While on the bus, this old lady is telling the bus driver she didn't go to some stop. I partially listen because her voice carried. Then, instead of going to downtown, the bus driver decides to loop back around and take this lady to the stop. That takes an extra 15 minutes and I'm really angry. I ask what she is doing and why isn't she going to downtown. She tells me, "Look, your just going to have to accept it. Life is unfair, get use to it." I'm thinking, "OMG, why is this shit happening to me, I got a Chemistry quiz today and the professor isn't going to care what happened on the bus.
So anyways, I get to downtown and I apologize for raising my voice. *What why?* I will have to see her again and I don't want her not let me on next time. I already have had a bus driver do that. So then I eventually get to the college and I'm late. Everyone is taking the quiz. Luckily, the professor just handed me the quiz and didn't rag on me about it.

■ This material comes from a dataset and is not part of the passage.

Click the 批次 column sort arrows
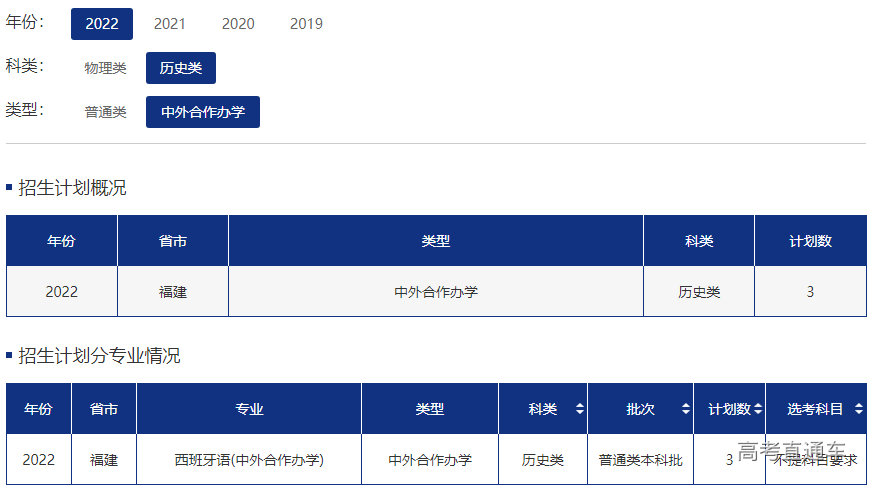The height and width of the screenshot is (491, 875). (x=685, y=409)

Right now I'm mad at Michelle. She had just got a job yesterday and didn't show up because she was being stubborn. She knows more than anyone that we need the money. Instead, when I talk to her on the phone, she is yelling at me about not having a job. I can't take this anymore. She only does stuff if she is fearful or if money is invovled. That wouldn't be bad if I could scare her, but somehow, me raising my voice don't intimidate her one bit. What really hurts is that if a professor wanted her to do something, she does it. If someone will give her money, she'd do it. If someone was going to hurt her, she'd do it. But to make me happy and show her love, she can't. I'm almost crying because it really hurts that she only does things for others, but not for me. I want to break up with her but who knows if it'll really happen. I still love a part of her. I know what's inside, but she really needs to bring that out. I know our lives are stressful because of all this shit, but instead of helping, she adds to the problem. Anyways, that's all, I don't feel like typing any more right now.